= Given problem =
Gather every line below that contains the word "Expand" and copy each one in full.

——

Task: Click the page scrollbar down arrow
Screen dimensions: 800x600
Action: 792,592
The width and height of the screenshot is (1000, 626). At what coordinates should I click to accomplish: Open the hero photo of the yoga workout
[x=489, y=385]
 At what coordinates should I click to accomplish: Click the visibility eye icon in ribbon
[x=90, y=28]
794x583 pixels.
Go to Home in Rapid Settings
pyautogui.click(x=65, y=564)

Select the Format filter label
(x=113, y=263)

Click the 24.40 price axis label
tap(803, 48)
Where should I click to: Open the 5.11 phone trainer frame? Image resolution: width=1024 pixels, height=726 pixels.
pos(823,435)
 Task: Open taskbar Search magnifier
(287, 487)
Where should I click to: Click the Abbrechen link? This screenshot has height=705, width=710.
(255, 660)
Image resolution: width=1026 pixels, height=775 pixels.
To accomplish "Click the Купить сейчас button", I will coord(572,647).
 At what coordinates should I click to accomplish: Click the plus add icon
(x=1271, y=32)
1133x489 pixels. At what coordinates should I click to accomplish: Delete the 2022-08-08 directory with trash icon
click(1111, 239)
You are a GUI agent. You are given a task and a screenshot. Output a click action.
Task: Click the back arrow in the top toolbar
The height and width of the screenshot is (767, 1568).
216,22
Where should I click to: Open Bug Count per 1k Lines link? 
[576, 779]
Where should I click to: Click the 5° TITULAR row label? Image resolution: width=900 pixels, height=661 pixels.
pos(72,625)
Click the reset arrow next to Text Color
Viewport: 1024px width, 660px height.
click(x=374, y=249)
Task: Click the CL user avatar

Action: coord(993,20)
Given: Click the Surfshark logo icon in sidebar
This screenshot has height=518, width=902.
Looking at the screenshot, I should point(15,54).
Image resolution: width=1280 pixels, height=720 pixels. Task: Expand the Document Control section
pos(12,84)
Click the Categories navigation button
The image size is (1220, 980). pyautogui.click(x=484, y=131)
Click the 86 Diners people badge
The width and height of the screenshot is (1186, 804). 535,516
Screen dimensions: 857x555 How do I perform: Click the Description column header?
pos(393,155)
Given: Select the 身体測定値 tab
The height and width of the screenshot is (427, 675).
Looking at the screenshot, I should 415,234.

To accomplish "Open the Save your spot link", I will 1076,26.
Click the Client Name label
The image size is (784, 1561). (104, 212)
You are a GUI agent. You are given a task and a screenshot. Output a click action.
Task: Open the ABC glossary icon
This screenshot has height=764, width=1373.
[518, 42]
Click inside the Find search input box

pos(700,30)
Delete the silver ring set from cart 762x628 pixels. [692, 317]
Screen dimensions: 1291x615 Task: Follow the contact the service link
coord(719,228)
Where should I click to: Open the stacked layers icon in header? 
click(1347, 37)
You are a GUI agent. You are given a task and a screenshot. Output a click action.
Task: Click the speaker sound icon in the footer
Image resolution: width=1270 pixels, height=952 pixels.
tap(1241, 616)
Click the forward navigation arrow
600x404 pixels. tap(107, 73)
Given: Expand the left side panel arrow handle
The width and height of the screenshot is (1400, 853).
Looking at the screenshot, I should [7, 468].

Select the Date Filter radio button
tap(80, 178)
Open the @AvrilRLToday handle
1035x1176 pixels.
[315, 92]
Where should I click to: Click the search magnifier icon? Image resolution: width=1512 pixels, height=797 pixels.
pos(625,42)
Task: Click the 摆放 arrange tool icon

——

= Solution to this problem =
Image resolution: width=1280 pixels, height=720 pixels. Task: Expand the Document Control section
Given: Expand the left side panel arrow handle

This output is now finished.